Tim Ryan, tryan@wolfrivermedia.com
The Shawano Redevelopment Authority met Friday to discuss its plans for a public workshop Tuesday at City Hall, where officials are hoping to assuage concerns and address what they fear is misinformation about the RDA’s blight redevelopment district.
Some property owners have already expressed their views during the public comment portions of recent city meetings, but without the give-and-take necessary to address all of the individual questions.
“This will be a non-controversial way of having those discussions with the public,” Assistant City Administrator Eddie Sheppard said.
Sheppard said there are still “hurt feelings” about why some properties are considered blighted, what the blight designation means and the statutory requirements that went into the creation of the district.
“There are a lot of the comments we’ve heard, we’d love to just stand up and explain, but we didn’t have that format,” Sheppard said.
Tuesday’s workshop, scheduled from 5:30-7 p.m. at City Hall, 127 S. Sawyer St., is designed give property owners and others an opportunity to get specific questions answered directly from RDA and city staff.
The workshop will feature maps, visual displays and an outline of the RDA action plan.
Four tables will be set up where RDA members will field questions about the blight definition and statutory requirements of the district, the goals and objectives of the RDA action plan, RDA redevelopment priorities within the district and future goals of the district.
“Hopefully we’ll gather a lot of good information and help people understand the plan,” Sheppard said.

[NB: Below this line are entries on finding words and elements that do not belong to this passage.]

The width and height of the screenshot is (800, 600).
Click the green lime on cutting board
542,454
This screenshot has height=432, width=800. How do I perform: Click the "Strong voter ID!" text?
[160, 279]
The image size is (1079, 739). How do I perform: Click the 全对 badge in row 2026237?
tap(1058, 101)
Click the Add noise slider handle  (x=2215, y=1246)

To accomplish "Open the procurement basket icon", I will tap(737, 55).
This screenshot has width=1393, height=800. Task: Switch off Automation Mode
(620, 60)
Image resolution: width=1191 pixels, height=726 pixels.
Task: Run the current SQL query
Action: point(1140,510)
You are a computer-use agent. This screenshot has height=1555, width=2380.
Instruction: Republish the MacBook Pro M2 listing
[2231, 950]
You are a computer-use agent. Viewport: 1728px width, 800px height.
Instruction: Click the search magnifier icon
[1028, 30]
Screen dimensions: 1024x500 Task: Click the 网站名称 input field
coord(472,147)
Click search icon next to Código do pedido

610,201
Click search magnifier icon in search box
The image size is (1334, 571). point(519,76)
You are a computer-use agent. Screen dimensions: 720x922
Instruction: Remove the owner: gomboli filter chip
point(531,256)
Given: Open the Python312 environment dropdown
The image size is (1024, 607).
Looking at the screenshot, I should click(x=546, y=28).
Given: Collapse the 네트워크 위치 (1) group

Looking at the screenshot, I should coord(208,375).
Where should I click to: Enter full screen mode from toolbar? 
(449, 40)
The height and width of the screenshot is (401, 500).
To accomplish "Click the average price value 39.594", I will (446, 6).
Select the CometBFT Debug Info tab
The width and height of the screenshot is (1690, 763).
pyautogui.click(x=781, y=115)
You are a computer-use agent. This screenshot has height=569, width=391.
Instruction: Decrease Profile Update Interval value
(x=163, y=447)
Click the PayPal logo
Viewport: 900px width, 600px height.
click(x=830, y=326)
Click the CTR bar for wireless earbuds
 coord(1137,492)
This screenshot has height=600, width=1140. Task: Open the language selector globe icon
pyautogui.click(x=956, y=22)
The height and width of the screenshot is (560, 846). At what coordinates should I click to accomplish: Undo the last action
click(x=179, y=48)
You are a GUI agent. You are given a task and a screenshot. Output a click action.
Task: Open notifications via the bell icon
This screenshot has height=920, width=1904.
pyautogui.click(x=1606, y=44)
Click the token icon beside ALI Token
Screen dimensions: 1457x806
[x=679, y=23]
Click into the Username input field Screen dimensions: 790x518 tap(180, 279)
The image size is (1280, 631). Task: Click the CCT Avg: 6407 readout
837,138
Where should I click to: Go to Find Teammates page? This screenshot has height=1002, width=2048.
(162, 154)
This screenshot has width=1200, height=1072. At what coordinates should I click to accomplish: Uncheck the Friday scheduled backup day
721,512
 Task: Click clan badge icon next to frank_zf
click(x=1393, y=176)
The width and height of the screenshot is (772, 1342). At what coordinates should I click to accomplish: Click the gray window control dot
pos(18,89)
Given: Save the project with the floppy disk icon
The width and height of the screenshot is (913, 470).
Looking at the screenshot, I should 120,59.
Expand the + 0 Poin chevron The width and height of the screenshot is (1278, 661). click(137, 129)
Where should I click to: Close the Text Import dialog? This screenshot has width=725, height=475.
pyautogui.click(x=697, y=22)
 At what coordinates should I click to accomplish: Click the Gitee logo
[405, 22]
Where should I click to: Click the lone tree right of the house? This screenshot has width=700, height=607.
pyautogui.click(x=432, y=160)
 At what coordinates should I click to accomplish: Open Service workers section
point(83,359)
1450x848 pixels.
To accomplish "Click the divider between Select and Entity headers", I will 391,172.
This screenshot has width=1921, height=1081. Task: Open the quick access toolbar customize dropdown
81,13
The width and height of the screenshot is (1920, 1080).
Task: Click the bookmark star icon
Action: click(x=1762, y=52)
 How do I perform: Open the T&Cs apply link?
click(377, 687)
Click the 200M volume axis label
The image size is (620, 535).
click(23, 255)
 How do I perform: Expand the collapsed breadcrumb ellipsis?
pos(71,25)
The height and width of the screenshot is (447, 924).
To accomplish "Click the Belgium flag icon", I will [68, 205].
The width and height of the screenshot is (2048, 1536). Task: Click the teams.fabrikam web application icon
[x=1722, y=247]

Ultimately, Sheppard said, the goal of the district is “to assist in encouraging redevelopment.”
RDA Chair Amanda Sheppard said she was looking forward to clarifying any misunderstandings.
“I would just like the opportunity to correct any misinformation that arises,” she said. “I don’t think that’s helpful for anyone.”
One nagging issue the RDA will have to address is the idea that property owners within the district will have their properties included on a so-called list of blighted properties.
“There seems to be an overriding concern about being put on the list,” said RDA member Dave Kerber, even though, he said, most of the properties were already in a blight elimination district.
The RDA district roughly follows the contours of Tax Incremental Finance districts already designated for blight elimination along Main Street from the Wolf River bridge on the north to Wescott Avenue on the south, and along Green Bay Street from Main Street on the west to Rusch Road on the east.
“First of all, they have to realize they were already in a blighted district,” Kerber said, “but they want to know how they get off the list.”
Technically, however, there is no list to get off of, Eddie Sheppard said.
“The list doesn’t exist as something we maintain,” he said. “The district is the list.”
The RDA is hoping to ease that confusion by eliminating specific blight designations in its project plan, which would focus instead on redevelopment priorities within the district.